Sunday, November 26, 2006
respuesta
Darin Brown Has 20 Unanswerable Questions for AIDS Inc.
1. Why have the "HIV proteins" used for antibody tests (in particular, the Western blot test) remained unchanged for 20 years (1-3), given the enormous "genetic variability/mutation rate" of HIV (4-6)?
2. Why has HIV prevalence had a constant asymmetrical geographic distribution over the past 20 years in the US (8)?
3. Why does HIV discriminate so well by race (9)? Why do organisations such as the CDC offer patently racist explanations for this data (8-10)?
4. Why have American blacks always tested HIV-positive about 5 times as often as whites, yet the ratio of AIDS cases between blacks and whites has increased 3-fold (9)?
5. Why do most individuals with low CD4 counts not develop AIDS-defining illnesses (11, 12)?
6. Why do "viral load", CD4 counts, and culturable virus have almost no correlation with each other (13, 14)?
7. Why did roughly half of all HIV-positive patients in a study have zero (undetectable) culturable virus and almost all of them have nearly undetectable culturable virus (13, 14)?
8. Why does "viral load" account for only 4% of the change in CD4 count cell loss in HIV-positive asymptomatics (15)?
9. Why do 10% of control samples from blood donors test Western blot positive (17)?
10. Why do 20-40% of ELISA-negative blood donors test Western blot "indeterminate" (18)?
11. Why are very high "viral loads" found in HIV-negative individuals? (19-21) Why is it NOT nonsensical that a laboratory test which purportedly measures the "amount of virus" requires other independent (antibody) tests to determine if virus is actually present in the first place (22)?
12. In acutely infected CEM cultures, why does cell death attributed to HIV-mediated apoptosis occur 6-7 days post-infection, while maximum virus production occurs 10-17 days post-infection (23)? The cause should always precede the effect.
13. Why do HIV test kit manufacturers now seem less convinced than ever that HIV causes AIDS (24)?

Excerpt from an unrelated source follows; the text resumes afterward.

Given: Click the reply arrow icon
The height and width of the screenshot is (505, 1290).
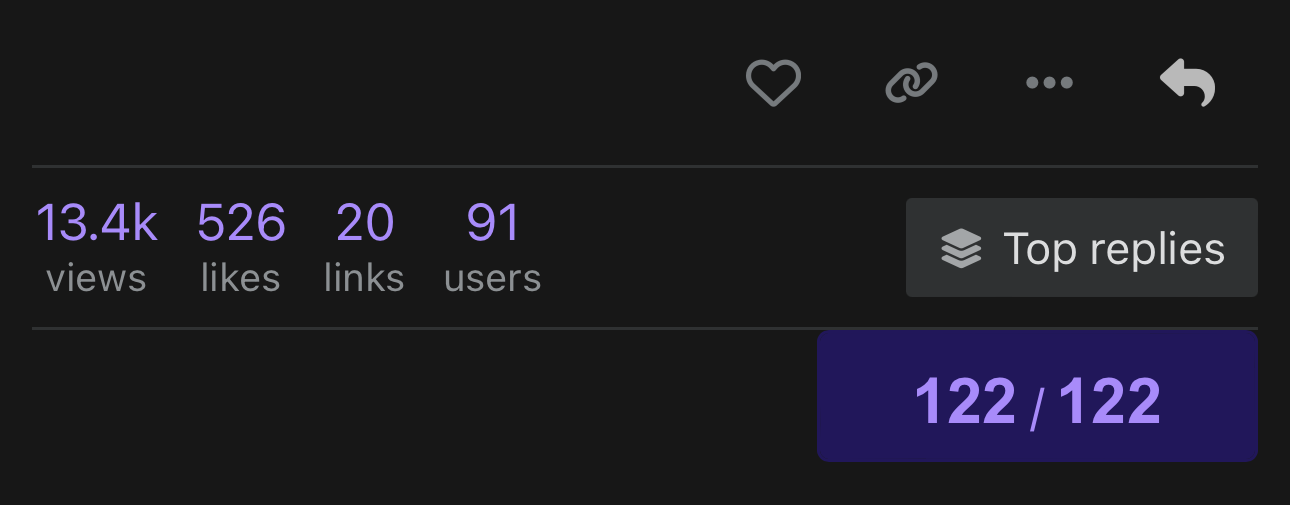Looking at the screenshot, I should point(1187,83).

Culshaw (24) uncovered the following statements in HIV test kit disclaimers: "AIDS, AIDS-related complex and pre-AIDS are thought to be caused by HIV."; "Epidemiologic data suggest that the Acquired Immune Deficiency Syndrome (AIDS) is caused by at least two types of human immunodeficiency viruses, collectively known as HIV."; "Published data indicate a strong correlation between the acquired immune deficiency syndrome (AIDS) and a retrovirus referred to as Human Immunodeficiency Virus (HIV)." See the reference (24) for hypertext links.
14. How do CDC researchers know that detection of a certain combination of antibodies to proteins indicates infection with an exogenous retrovirus in a human, but not in a dog (25)?
15. Why has not a single chimpanzee, out of more than 250 successfully infected with HIV since 1984, developed AIDS? There is not one other human viral pathogen that cannot reproduce a similar disease in chimps.
16. Why is Pneumocystis carinii pneumonia not the most common AIDS-defining disease across all demographic and geographic spectra and why does it not occur at similar rates across demographic and geographic spectra, since it is a 100% ubiquitous latent human pathogen (27)?
17. Why do the in vivo and in vitro virus neutralizing antibodies that are present in easily assayable amounts in the blood of HIV infected people (28) not protect against AIDS if HIV is the culprit?
18. Why are exactly the same cells that HIV is said to kill in vivo not killed in vitro where productively infected cultures continue to produce 1000s of infectious particles per day for use in the various "AIDS tests" and are not protected by antibodies or "antiretroviral" drugs (29)?
19. Why are HIV and AIDS sexually equally distributed in Africa, while the ratio of male to female HIV-positive in the US is no more than 2:1, yet AIDS occurs in roughly 90% males (30)?
20. Why have improvements in "virological responses" ("viral load" and CD4 counts) to HAART not translated into decreased clinical progression to AIDS and death (31)? Among HAART patients, why do "grade 4 events" (serious or life-threatening events associated with drug toxicities) occur twice as often as "AIDS events" (32)?